Introductions to Great Film-makers: Week Six – Spike Lee

18 February 2010

Who is he?

An American writer and director who grew up in New York, his 1986 debut She’s Gotta Have It was made for around $150,000 – and returned a staggering $7 million at the box office. Three years, and two films later, Lee wrote and directed Do The Right Thing, arguably the greatest art house movie of all time. It’s a truly stunning piece of cinema and a ‘must see’ for everyone. However, its quirky, leftfield approach and unusual characterisation rules it out as a “Where to start” and it has perhaps ‘dated’ a little – that said, a bit of eighties retro chic never goes amiss.

Why should I watch his films?

Spike Lee seems to be something of a forgotten figure when considering the true great film makers.

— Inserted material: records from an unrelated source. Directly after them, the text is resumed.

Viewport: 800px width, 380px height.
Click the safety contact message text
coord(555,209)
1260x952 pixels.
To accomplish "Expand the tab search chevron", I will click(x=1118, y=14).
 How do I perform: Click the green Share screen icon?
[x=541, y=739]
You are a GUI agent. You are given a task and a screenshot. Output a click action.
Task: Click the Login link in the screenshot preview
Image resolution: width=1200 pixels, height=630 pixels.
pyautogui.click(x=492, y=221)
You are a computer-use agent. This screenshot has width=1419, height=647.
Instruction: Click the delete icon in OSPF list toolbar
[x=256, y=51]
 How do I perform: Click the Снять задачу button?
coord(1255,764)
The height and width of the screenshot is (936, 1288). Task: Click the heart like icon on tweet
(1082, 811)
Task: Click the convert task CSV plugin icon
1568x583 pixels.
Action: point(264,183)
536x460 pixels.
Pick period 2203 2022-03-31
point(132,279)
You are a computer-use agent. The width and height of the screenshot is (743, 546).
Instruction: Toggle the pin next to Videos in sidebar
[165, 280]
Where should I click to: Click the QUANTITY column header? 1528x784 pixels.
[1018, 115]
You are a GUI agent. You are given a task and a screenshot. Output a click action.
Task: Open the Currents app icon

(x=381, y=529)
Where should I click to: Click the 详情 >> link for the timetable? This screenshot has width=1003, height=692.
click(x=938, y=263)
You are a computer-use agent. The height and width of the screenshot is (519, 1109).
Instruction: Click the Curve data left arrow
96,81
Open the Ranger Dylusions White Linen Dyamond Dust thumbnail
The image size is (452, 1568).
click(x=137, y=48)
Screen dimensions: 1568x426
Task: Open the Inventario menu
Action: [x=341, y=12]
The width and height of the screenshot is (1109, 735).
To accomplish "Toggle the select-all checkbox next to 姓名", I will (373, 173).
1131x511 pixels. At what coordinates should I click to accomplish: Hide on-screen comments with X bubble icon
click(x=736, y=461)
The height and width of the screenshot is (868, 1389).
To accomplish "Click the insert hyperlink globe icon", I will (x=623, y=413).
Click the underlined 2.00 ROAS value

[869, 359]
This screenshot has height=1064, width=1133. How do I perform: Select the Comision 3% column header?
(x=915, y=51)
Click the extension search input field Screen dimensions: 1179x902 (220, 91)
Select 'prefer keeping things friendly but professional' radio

Without doubt his best work seems to be behind him, but in his day he was one of cinema’s true creative visionaries, and imbued his films with with a strong social conscience. A fantastic skill for dialogue and unusual, inventive characterisation are the two strongest trademarks of any ‘Spike Lee Joint’.

A slightly geeky demeanour coupled with his eloquent, highly quotable, likeable persona and a penchant for casting himself in his films meant he personally received much of the same mainstream media attention that one Quentin Tarantino would also secure a few years later. There the similarities ended – indeed, Lee and Tarantino had an infamous run-in – when Lee criticised Tarantino for his gross over-use of the ‘N’ word in his early movies.

Where to start?

Assuming you like your cinema a little bit more mainstream – then Summer of Sam wraps up everything that is truly fantastic about Lee’s film-making into one slick, flawless parcel. Right at the time when the whole of Hollywood found itself obsessed with serial killers, Lee came up with one of his own, with a twist – set in 1977 New York and based around the exploits of real life serial killer David Berkowitz who dubbed himself ‘The Son Of Sam’.

Unlike virtually every other serial killer film out at the time, Lee chose not to centre the action on the killer, but took the opportunity to use the film to examine the paranoia and mass-hysteria that gripped the city of New York as Berkowitz killing’s terrorised the city.

Where not to start?

Unbelievably for some, we’d advise that you don’t start with Malcolm X. This biopic of the hugely influential and controversial Black Nationalist leader, although gaining another two Oscar nominations and many other awards, secured more of its acclaim for Denzel Washington’s stunning performance than for Lee’s directorial work. In retrospect, the burden of responsibility weighed far too heavily on Lee’s shoulders.

Next Steps..

Do The Right Thing, Clockers, She’s Gotta Have It, School Daze, Jungle Fever, Inside Man.